また、文献1には、上述のアニーリングにおけるアニーリング温度について、400℃以上、更に好ましくは500℃以上、最も好ましくは600℃以上である旨が記載されている。
上述の半導体発光素子は、正電極(p電極)と負電極との間に正電極が負電極に対して高電位側となる順方向バイアス電圧を印加することにより、正電極から負電極に向かって電流が流れ、活性層にてホールと電子が結合し所定の波長の光を発光する。
WO2012/039442(以下、「文献2」という)には、n型AlxGa1-xN層上に形成したn電極(Ti/Al/Ti/Au)とn型AlxGa1-xN層との接触抵抗と熱処理温度の関係を、測定した結果が示されている。
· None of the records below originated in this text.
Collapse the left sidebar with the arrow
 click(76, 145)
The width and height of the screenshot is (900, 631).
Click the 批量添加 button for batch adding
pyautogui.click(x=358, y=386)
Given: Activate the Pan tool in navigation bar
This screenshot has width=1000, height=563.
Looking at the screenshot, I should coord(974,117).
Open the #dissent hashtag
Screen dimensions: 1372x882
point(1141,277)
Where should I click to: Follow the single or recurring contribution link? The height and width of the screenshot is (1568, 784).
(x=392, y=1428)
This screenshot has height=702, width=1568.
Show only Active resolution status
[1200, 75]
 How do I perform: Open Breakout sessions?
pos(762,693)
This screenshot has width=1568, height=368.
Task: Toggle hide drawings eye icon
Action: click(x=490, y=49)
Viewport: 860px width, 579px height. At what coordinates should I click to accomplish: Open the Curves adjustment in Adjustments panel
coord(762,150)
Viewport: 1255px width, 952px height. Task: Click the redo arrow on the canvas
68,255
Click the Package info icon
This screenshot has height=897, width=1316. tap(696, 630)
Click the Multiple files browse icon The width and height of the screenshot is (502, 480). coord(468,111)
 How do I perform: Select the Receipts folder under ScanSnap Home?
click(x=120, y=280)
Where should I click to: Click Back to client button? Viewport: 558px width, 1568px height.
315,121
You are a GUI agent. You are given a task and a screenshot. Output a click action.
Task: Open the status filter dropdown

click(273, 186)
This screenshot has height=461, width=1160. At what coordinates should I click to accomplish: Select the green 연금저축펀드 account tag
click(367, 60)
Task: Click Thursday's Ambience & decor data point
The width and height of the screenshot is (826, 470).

文献2には、この関係を、n型AlxGa1-xN層のAlNモル分率xが、0、0.25、0.4及び0.6の4通りについて測定した結果が示されている。
また、文献2には、発光波長が365nmよりも短波長の紫外線発光素子の場合、低い接触抵抗でn電極をn型AlxGa1-xN層上に形成するには、概ね600℃以上の熱処理が必要である旨が記載されている。また、文献2には、発光波長が短くなると、つまり、AlNモル分率xが大きくなると、更に高温での熱処理が必要となる旨が記載されている。
上述の半導体発光素子では、例えば、発光波長が300nm以下に設定されている場合、n型窒化ガリウム系化合物半導体層として、Alの組成比が0.6よりも高いn型窒化ガリウム系化合物半導体層が必要となる。
本願発明者らは、例えば、n型Al0.7Ga0.3N層の露出させた表面上に、上述のTi膜とAl膜とAu膜との積層膜を形成してからオーミック接触を得ようとした場合、750℃以上のアニーリング温度でのアニーリングを行う必要であるという知見を得た。また、本願発明者らは、半導体発光素子の製造時に、負電極の形成にあたって、750℃以上のアニーリング温度でアニーリングを行った場合、負電極の表面あれ(表面の凹凸)が顕著になるという知見を得た。
また、半導体発光素子と、半導体発光素子を収納したパッケージと、を備えた発光装置は、半導体発光素子の正電極、負電極と、パッケージの第1導体部、第2導体部と、をそれぞれ電気的に接続する必要がある。このため、発光装置では、製造時に、ワイヤボンディングやフリップチップボンディングを行う必要があり、半導体発光素子の正電極、負電極それぞれに、ワイヤやバンプを接合することになる。本願発明者らは、発光装置では、半導体発光素子の負電極の表面荒れが顕著な場合、負電極とワイヤやバンプとの接合強度が不十分となり、繰り返して与えられる温度ストレスや、半導体発光素子のオン、オフの繰り返し等により、ワイヤやバンプが負電極から剥れ、オープン不良に至ることがあるという知見を得た。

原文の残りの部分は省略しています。